[Information Boundary: Start]

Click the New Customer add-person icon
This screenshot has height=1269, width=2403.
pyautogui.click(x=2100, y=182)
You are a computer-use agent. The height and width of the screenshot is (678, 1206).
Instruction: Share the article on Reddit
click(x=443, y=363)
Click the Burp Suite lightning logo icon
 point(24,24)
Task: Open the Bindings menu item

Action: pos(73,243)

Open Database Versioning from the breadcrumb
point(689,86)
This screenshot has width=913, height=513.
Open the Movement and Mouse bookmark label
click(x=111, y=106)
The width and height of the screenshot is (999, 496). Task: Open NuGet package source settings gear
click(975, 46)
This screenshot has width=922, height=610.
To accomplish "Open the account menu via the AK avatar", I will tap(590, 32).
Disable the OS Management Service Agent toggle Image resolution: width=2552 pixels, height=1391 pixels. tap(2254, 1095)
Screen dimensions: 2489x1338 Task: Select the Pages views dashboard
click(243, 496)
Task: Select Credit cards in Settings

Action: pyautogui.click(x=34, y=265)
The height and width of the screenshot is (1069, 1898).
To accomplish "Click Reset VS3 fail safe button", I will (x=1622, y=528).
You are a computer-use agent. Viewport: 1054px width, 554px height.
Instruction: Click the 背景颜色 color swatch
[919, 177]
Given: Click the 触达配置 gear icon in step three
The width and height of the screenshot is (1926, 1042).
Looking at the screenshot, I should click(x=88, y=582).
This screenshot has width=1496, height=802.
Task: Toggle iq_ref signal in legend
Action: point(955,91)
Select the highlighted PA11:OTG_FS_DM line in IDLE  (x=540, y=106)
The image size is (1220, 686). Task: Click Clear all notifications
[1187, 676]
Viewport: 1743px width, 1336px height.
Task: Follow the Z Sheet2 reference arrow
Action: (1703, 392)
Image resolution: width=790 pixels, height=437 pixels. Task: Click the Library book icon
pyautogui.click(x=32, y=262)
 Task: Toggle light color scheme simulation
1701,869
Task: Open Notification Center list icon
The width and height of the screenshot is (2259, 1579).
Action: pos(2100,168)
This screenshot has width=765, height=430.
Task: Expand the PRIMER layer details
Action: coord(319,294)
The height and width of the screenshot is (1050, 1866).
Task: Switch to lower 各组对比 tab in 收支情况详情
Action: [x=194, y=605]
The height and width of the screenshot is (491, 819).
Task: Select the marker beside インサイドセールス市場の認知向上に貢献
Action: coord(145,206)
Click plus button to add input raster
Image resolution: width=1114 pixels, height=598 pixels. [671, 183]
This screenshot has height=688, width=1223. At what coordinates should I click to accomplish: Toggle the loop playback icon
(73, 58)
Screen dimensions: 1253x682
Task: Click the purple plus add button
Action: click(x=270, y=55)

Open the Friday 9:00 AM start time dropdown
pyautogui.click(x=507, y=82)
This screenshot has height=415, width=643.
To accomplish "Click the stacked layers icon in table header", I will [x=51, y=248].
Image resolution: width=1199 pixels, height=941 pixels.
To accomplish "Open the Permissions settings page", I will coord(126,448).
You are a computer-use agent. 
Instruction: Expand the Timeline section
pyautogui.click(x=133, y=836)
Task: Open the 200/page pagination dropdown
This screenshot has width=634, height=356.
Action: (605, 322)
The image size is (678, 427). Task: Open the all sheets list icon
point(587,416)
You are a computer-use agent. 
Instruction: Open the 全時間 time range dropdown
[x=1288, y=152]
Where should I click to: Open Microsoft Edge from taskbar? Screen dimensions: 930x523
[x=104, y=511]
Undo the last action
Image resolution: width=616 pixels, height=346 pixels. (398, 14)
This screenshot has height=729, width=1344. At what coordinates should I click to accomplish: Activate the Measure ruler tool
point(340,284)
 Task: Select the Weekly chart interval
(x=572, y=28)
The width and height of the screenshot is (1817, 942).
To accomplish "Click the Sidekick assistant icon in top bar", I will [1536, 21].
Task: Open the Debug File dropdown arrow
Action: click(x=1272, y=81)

[Information Boundary: End]

# [Problem to solve]
Copy out every line of the listing where the word "computer" occurs.

# [Exercise solution]
You are a computer-use agent. The height and width of the screenshot is (678, 1206).
You are a computer-use agent. Viewport: 1054px width, 554px height.
You are a computer-use agent. 
You are a computer-use agent. 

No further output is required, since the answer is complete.